Yevgeny Sudbin (piano); Singapore Youth Choir and Chorus; Singapore Symphony Orchestra/Lan Shui (BIS)

Our rating 
4.0 out of 5 star rating 4.0

Prometheus; The Poem of Ecstasy; Piano Sonata No. 5
Yevgeny Sudbin (piano); Singapore Youth Choir and Chorus; Singapore Symphony Orchestra/Lan Shui
BIS BIS-2362  (CD/SACD)  56:08 mins

The Russian mystic’s most layered, outlandish scores need state-of-the-art sound. Trust BIS to provide it from producer Robert Suff and sound engineer Fabian Frank, working in Singapore’s Esplanade Concert Hall. The layering keeps the enigmas intact, not overdoing the trumpet or trombone solos – sounding from their places within the natural orchestral perspective – and allowing horns, muted or otherwise, to lour through the mists. Woodwind solos gleam and glitter; all frequencies are allowed to tell naturally. None of this is to underestimate the fluent work of Lan Shui, the Singapore Symphony Orchestra’s music director from 1997 to 2019 (he’s now its conductor laureate); his is certainly the onward engagement, and possibly the texturing too.

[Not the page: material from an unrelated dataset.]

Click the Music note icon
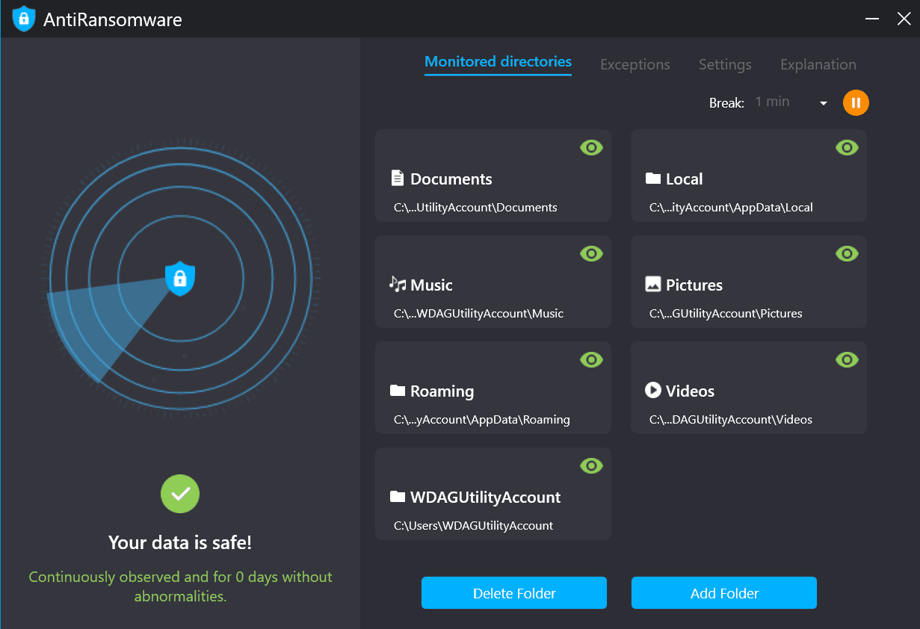920x629 pixels. click(398, 284)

The album includes Yevgeny Sudbin’s 2006 recording of the winged Fifth Piano Sonata, composed in six days after The Poem of Ecstasy. A pity he wasn’t given the opportunity to revisit the piece for this recording; the distant voices and visionary glimmers are there, but not quite the most brilliant of lights as Scriabin’s mythological adventurer heads towards the sun. Sudbin is very much part of the divine or infernal machine in Prometheus, the flashes and flights bringing much-needed focus before the bringer of fire finally rouses himself and leads in the wordless choir – an especially thrilling dimension given the atmospheric recording. If any label might solve the problem of one day giving us simultaneous colours to match the keys as we listen, BIS would be the one. Meanwhile, this stimulates fresh excitement in one of the composing world’s true originals.